Convert NV12 to BGR by NVIDIA Performance Primitives

2.1k views Asked by At

I'm trying to convert NV12 image to BGR by npp, but in the final array i have zeroes.

int lumaStepBytes, chromaStepBytes;
int rgbStepBytes;
      
auto dpNV12LumaFrame = nppiMalloc_8u_C1(dec.GetWidth(), dec.GetHeight(), &lumaStepBytes);
auto dpNV12ChromaFrame = nppiMalloc_8u_C1(dec.GetWidth(), dec.GetChromaHeight(), &chromaStepBytes);
auto dpBGRFrame = nppiMalloc_8u_C3(dec.GetWidth(), dec.GetHeight(), &rgbStepBytes);
            
cudaMemcpy2D(dpNV12LumaFrame, lumaStepBytes, pFrame, dec.GetWidth(),
             dec.GetWidth(), dec.GetHeight(), cudaMemcpyKind::cudaMemcpyHostToDevice);
cudaMemcpy2D(dpNV12ChromaFrame, chromaStepBytes, pFrame + dec.GetLumaPlaneSize(), dec.GetWidth(),
             dec.GetWidth(), dec.GetChromaHeight(), cudaMemcpyKind::cudaMemcpyHostToDevice);

Npp8u *planesAddres[2];
planesAddres[0] = dpNV12LumaFrame;
planesAddres[1] = dpNV12ChromaFrame;

nppiNV12ToBGR_8u_P2C3R(planesAddres, lumaStepBytes,
                       dpBGRFrame, rgbStepBytes,
                       {dec.GetWidth(), dec.GetHeight()});

res.m_data.resize(dec.GetWidth() * dec.GetHeight() * 3);
cudaMemcpy2D(res.m_data.data(), dec.GetWidth(), dpBGRFrame, rgbStepBytes,
             dec.GetWidth(), dec.GetHeight(), cudaMemcpyKind::cudaMemcpyDeviceToHost);
nppiFree(dpBGRFrame);
nppiFree(dpNV12ChromaFrame);
nppiFree(dpNV12LumaFrame);

dec is a video decoder which gives pFrame in NV12 format and provide additional information about that, like offsets, dimensions, NV12 planes, etc. The same result I have if I use cu... and cuda... functions for allocating without alignment.

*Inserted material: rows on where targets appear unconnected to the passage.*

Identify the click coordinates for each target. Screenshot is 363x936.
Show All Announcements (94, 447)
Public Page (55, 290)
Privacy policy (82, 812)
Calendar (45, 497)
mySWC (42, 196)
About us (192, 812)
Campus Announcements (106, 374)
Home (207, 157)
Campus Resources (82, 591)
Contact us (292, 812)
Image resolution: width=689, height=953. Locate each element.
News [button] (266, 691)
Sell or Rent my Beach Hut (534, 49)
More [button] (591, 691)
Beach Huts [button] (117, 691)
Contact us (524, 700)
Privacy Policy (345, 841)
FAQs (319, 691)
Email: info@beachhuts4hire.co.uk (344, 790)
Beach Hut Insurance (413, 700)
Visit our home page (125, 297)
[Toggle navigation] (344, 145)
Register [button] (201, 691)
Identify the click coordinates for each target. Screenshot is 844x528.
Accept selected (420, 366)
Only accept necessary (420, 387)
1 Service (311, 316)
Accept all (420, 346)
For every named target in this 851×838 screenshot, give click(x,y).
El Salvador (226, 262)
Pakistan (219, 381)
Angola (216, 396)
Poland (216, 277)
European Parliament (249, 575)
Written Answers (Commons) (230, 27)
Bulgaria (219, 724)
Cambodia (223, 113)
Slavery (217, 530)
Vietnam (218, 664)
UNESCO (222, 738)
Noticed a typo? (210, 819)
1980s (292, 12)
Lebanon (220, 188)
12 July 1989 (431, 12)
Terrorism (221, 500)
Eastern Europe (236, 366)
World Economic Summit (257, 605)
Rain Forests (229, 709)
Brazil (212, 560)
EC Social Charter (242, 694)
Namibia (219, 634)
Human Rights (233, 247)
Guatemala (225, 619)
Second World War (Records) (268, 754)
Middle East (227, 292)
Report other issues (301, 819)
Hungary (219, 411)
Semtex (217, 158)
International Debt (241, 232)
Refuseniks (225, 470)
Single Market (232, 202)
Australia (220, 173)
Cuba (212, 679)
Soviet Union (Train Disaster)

Do anybody have any ideas about the problem?

3

There are 3 answers

0
Павел Бодак On BEST ANSWER

the problem went away when I changed the video card. GeForce 740 to 1080

0
Robert Crovella On

For questions like this the SO expectation is that you provide a complete example, see item 1 here. So I haven't tried to determine exactly what is wrong with your code.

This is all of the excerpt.